Это был настоящий пир, как справедливо заметила Кори Харпер. Лучше, чем бывает на День Благодарения. Марта внесла огромное блюдо, в центре которого была гора жаркого, а вокруг – овощи: морковь, картошка и лук. Была тут и огромная миска салата «Цезарь» с терпкой заправкой, и чесночный хлеб – такой, что и впрямь язык проглотишь, а на десерт – яблоки, запеченные в тесте, покрытые хрустящей корочкой. Помимо все-то этого сбоку еще стояла порция баклажанов. Тельма не должна ждать. Она рассчитывает получить свои баклажаны ровно в четыре тридцать.
Марта появлялась как раз в нужный момент, чтобы вновь наполнить их стаканы таким прекрасным каберне «Совиньон», какого никто из них давно уже не пробовал.
Особенно она кудахтала вокруг мужчин, убеждая их поесть как следует. Наконец Квинлан бессильно уронил вилку и со стоном откинулся на спинку стула.

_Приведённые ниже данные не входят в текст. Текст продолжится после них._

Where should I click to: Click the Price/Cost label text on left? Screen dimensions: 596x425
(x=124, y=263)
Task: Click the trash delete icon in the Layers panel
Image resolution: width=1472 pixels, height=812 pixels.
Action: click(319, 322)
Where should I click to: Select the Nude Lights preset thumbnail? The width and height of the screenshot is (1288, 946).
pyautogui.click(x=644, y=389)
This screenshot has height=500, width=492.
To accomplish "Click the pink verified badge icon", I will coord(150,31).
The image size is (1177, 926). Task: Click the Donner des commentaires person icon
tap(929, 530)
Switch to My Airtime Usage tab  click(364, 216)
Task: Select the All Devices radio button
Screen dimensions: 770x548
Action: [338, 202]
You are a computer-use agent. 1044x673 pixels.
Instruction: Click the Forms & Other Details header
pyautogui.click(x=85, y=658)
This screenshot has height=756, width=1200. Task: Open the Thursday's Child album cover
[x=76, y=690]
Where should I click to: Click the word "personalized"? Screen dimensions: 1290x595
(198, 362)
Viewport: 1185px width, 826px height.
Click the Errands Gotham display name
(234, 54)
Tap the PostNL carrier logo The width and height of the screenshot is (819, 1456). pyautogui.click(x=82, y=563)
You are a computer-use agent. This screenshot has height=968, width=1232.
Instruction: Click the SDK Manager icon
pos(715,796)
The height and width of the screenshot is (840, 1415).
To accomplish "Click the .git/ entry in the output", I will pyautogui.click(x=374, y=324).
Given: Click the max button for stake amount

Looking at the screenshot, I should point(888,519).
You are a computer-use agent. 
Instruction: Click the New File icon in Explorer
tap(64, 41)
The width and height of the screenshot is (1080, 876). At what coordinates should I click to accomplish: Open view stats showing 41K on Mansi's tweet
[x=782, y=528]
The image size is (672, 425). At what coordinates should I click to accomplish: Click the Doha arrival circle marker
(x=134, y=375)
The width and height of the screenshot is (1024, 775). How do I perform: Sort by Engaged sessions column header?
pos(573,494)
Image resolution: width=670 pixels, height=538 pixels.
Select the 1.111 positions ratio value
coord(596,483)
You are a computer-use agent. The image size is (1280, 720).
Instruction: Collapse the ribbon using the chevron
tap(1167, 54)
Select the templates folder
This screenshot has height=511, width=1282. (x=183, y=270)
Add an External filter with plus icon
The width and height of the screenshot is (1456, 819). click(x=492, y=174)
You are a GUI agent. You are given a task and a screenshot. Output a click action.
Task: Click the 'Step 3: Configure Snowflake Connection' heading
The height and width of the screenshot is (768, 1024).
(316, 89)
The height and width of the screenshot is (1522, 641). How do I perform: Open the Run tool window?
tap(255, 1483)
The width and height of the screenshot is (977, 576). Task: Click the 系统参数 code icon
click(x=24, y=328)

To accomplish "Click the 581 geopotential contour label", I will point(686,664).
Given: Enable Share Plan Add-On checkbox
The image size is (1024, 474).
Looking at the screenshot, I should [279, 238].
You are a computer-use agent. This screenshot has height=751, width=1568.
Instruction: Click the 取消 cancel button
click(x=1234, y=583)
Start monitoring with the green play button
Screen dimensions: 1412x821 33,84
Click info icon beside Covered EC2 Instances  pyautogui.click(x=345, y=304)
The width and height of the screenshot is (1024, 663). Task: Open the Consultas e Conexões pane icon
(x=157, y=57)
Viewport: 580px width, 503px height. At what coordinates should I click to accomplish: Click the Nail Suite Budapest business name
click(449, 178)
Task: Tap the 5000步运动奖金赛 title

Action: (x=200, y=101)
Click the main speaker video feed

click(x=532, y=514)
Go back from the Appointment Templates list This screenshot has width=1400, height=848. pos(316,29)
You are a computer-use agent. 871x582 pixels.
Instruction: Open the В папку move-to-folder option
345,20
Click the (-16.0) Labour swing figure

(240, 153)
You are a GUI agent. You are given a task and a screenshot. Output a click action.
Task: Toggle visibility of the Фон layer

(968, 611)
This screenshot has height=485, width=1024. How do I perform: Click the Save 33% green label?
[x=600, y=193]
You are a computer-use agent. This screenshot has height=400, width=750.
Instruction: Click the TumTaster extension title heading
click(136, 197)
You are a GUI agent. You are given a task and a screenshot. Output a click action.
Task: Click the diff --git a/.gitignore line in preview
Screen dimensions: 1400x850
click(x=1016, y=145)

– Уф, Марта, еще немного – и Господь покарает меня за прожорливость. Вы только взгляните на Дэвида – его рубашка так натянулась, что пуговицы, того и гляди, отлетят. С вами даже худой Томас в два счета отъестся. Поскольку я настоящий джентльмен, то уж молчу, как объелись наши женщины.
Салли швырнула в него корочкой чесночного гренка. Потом повернулась к сияющей Марте.
– Так вы говорите, запеченные яблоки. Запеченные в тесте, Марта?
– Да-да, Салли, а сверху еще обильно политые мороженым «Французская ваниль» из нашего магазина.
Потом они выпили кофе с «Амаретто». Ликер им прислала в подарок Тельма, которая теперь ела у себя в комнате, потому что Квинлан успел утомить ее своими разговорами – во всяком случае, по словам Марты, она заявила именно так. На самом деле Тельма так объелась жареными баклажанами, что ей нужно было как следует отоспаться.
После того как Марта вернулась к себе на кухню, Салли рассказала Томасу Шреддеру, Кори Харпер и Дэвиду Маунтбэнку про то, что увидела на кладбище.
Квинлан сообщил:
– Я уже позвонил Диллону. Учитывая, как быстро он действует, не удивлюсь, если он перезвонит мне уже сегодня вечером. Если сообщит что-нибудь особенное, я вас всех разбужу.
– Честно говоря, сомневаюсь, что меня вообще сможет кто бы то ни было разбудить, – заметил Дэвид, потягивая кофе. – И забудьте, что кофе считается стимулирующим средством. Это лучший «Амаретто», какой мне только доводилось пробовать. Я уже чувствую, что мне пора на боковую. Надеюсь, что дочки не вздумают карабкаться по мне, когда я вернусь домой. Если мне повезет, Джейн к моему приходу уже уложит их спать.
Салли ничего не сказала. Она терпеть не могла «Амаретто» – никогда его не любила. Она отпила один глоток, а потом потихоньку вылила свой кофе в чашку Джеймса. В это время Кори Харпер рассказывала историю о том, как в тренировочном лагере в Куантико один парень по ошибке арестовал приехавшее с проверкой начальство, подозревая его в ограблении банка в Хоганс-Элли – вымышленном американском городе, специально возведенном в Куантико для обучения агентов. Самый главный из заезжих начальников считал это неплохой учебной операцией, пока один из курсантов не защелкнул на нем наручники.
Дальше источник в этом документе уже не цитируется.